“Big Data” has become one of the most heralded tools, or at least buzzwords, of this decade. The use of “big data” is trumpeted by many studies in almost all disciplines, and, too an extent, understandably so. Hand-in-hand with the geometric progression of computing power has been the development of algorithms that can parse huge databases and find patterns within them. What concerns me is the increasing conflation of correlation with causation. What these algorithms, and the science of statistics in general, are able to uncover are merely the relationships between variables, with no insight at all into why the variables are related. Amusing, yet sobering, examples of this phenomenon are collected by Tyler Vigen on his site Spurious Correlations. I suggest glancing at a few.
In combinatorics, there is a result known as the Hales-Jewett theorem. In highly simplified layman’s terms, it states that as the dimensionality of an object increases, it is guaranteed that some form of combinatorial structure exists. For example, given a large enough tic-tac-toe board, someone must win as there will certainly be a row/column/diagonal that can be colored all the same color.
What does this have to do with big data? Consider these huge data sets as collections of observations. Each observation is a point in some hyperspace whose co-ordinate axes are the variables of interest and whose positions depend on the values of those variables. Data mining algorithms are let loose in this hyperspace to find patterns and relationships between data points, and almost all algorithms are going to partition the data into a finite-sized set of possible outcomes. Let these outcomes be analogous to the finite set of colors used to color these points in hyperspace. If this is a reasonable model, the Hales-Jewitt theorem states that as the dimensionality increases, it is guaranteed–not convergence in distribution, not convergence in probability, but guaranteed–that there will be some combinatorial structure within this space. In other words, some correlated relationship will be found, even though no causal reason for it exists. It is just that as dimensionality increases, it becomes impossible to be totally uniform.

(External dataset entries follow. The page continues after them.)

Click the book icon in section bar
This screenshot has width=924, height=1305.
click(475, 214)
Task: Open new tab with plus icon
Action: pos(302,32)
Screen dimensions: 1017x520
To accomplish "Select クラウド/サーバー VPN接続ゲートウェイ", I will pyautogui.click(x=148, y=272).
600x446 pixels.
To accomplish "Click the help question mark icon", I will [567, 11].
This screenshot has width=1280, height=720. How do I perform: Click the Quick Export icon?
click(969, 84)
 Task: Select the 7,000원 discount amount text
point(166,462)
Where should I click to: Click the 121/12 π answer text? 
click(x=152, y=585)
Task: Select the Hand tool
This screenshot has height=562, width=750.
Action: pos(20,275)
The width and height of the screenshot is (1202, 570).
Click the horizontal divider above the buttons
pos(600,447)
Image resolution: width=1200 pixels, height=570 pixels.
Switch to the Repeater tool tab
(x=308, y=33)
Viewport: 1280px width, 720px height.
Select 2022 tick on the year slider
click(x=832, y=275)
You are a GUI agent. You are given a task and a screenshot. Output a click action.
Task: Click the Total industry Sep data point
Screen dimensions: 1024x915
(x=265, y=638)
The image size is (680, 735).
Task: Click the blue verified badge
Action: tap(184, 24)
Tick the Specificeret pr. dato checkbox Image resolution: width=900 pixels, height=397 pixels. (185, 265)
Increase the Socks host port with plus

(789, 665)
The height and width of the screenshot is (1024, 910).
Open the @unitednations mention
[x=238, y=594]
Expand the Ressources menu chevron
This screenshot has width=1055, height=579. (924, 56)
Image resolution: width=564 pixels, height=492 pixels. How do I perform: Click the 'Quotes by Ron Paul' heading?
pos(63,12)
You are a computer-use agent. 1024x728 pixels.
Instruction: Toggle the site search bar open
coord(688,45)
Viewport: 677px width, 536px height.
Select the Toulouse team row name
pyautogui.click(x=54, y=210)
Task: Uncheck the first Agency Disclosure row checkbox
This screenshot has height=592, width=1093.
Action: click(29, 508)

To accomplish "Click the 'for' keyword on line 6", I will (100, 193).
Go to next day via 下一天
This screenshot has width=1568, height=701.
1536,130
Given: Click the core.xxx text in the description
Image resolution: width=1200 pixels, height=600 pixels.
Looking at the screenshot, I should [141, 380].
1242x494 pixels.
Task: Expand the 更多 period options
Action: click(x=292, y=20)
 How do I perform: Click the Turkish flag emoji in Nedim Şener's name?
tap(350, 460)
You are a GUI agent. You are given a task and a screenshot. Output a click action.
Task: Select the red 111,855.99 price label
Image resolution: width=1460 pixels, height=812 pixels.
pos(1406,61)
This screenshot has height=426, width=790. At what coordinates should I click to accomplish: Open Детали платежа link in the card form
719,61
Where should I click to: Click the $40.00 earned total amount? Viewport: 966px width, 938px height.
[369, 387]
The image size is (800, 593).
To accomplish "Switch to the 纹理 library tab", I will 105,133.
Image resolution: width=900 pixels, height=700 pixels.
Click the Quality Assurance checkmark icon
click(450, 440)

Maybe I’m wrong in my conceptualization, but this means that much, if not most, of what “big data” algorithms may be finding is not signal but noise. True, it is signal in that the relationships are true, often mathematically guaranteed to exist. Yet it is noise in that the relationships are irrelevant at best, more likely obfuscatory, and possibly downright misleading. Big data algorithms are here to stay, and they will continue to provide insight and value, but in this new world of petabyte data structures, we must be ever more vigilant to not be blinded by the model outputs and approach each finding, no matter how reasonable, with the requisite skepticism. In the ever more important words of George Box, “all models are wrong, some models are useful” Let’s take care not to confuse statistical outcomes with real-world utility.